About the only thing remaining to the pundits who pass judgment on most everything on CNN were two questions: One, did JFK Jr. do a foolish thing by flying to Martha's Vineyard on his way to the wedding? (Sure he did.) And two, isn't it unusual to use a government vessel to spread the ashes of a non-veteran on the ocean? (Maybe, but in this case, who cares?)

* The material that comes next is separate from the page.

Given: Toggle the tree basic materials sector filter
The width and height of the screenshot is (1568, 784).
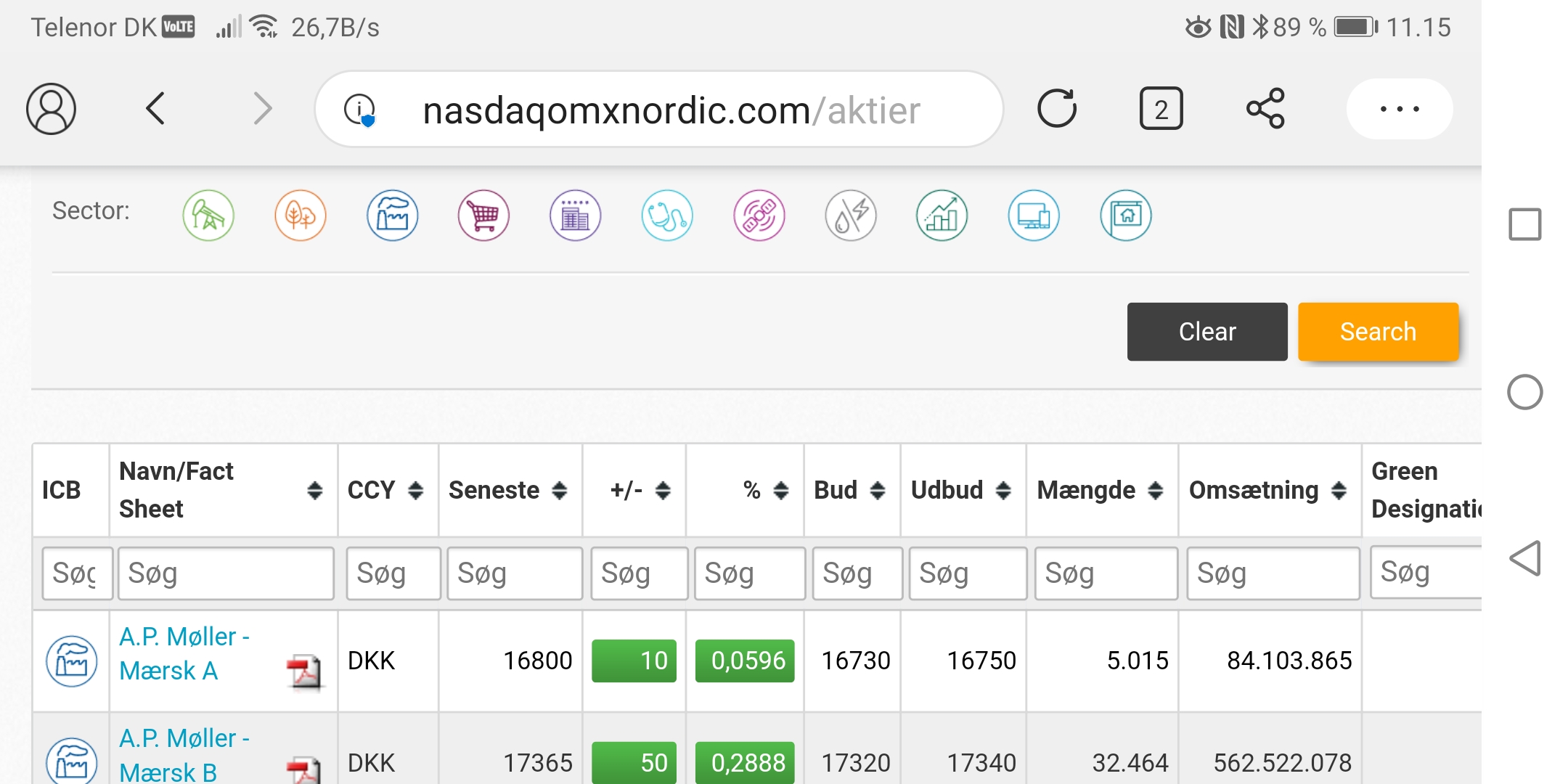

Well, I suppose it is to be expected. Ever since the Gulf War, which CNN reported in detail, the network has been looking for some justification for its intense scrutiny of any particular story. The O.J. Simpson trial came along as a godsend and when President Clinton's foolish behavior in the pantry off the Oval Office got into the public domain, CNN fell all over itself with its terrible taste, endless speculation and instant experts on most everything.
The network has become a prisoner of its own ingenuity. It no longer can simply report a story. It has to keep it alive; it has to look at every conceivable angle, no matter how obscure, certain that there's someone out there watching who wants to watch trivia.

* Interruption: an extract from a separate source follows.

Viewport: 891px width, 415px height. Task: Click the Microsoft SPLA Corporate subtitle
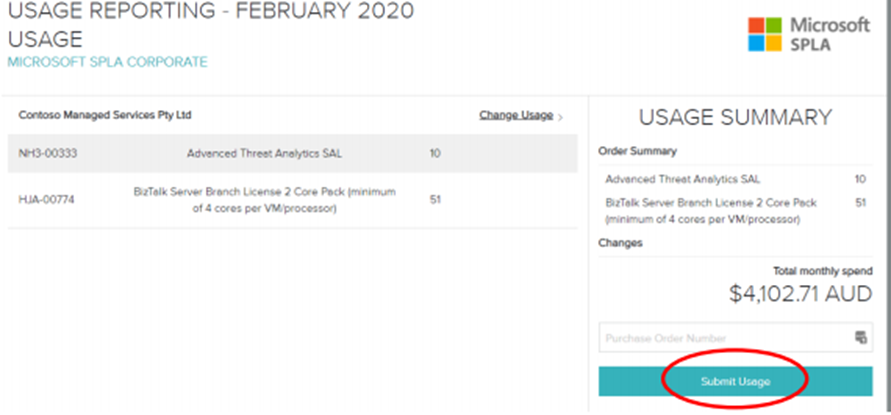coord(107,62)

Along the way, CNN and MSNBC and the Fox Network have made television junkies of us all. We tend to think there's always a camera wherever something new, different, terrible, wonderful or whatever is happening. Beginning with the arrival in most American living rooms of the Vietnam War, usually on the day the events in it happened, we have come to think of news not as news, but as entertainment.
It has become increasingly more difficult to separate reality from imagination in this kind of world. Just as CNN has become a prisoner to this instant view of a world that may or may not exist, so have the creatures like JFK Jr. become a part of this never-never land.
JFK Jr.'s claim to fame was his father and mother, both of whom arrived about the time network television reached fruition. The little boy saluting, the little kid under the desk, were part of this unreality.
His parents existed as much in our imagination as they did in reality. And when they disappeared in tragedy, it was the playing out of a world which existed as much on the television screen as it did in real life.
I don't think it is a healthy world in which to live. In spite of CNN's attempt to make every story like the JFK Jr. plane crash universal by covering every aspect of it, the fulminations of a group of editors somewhere in Atlanta (who seek with ever greater desperation to keep our eyes on the television screen at all times) have placed us in a fantasy land.
The real world has become a collection of cliques and we are in danger of becoming an integral part of that cybernetic existence. There is a real world out there somewhere, but it's not on CNN. It's not on MSNBC either, or the Fox Network. I'm not sure where it is, but I hope somehow, someday, we get back to it before it's too late.
Carl Heintze is a frequent contributor to the Los Gatos Weekly-Times.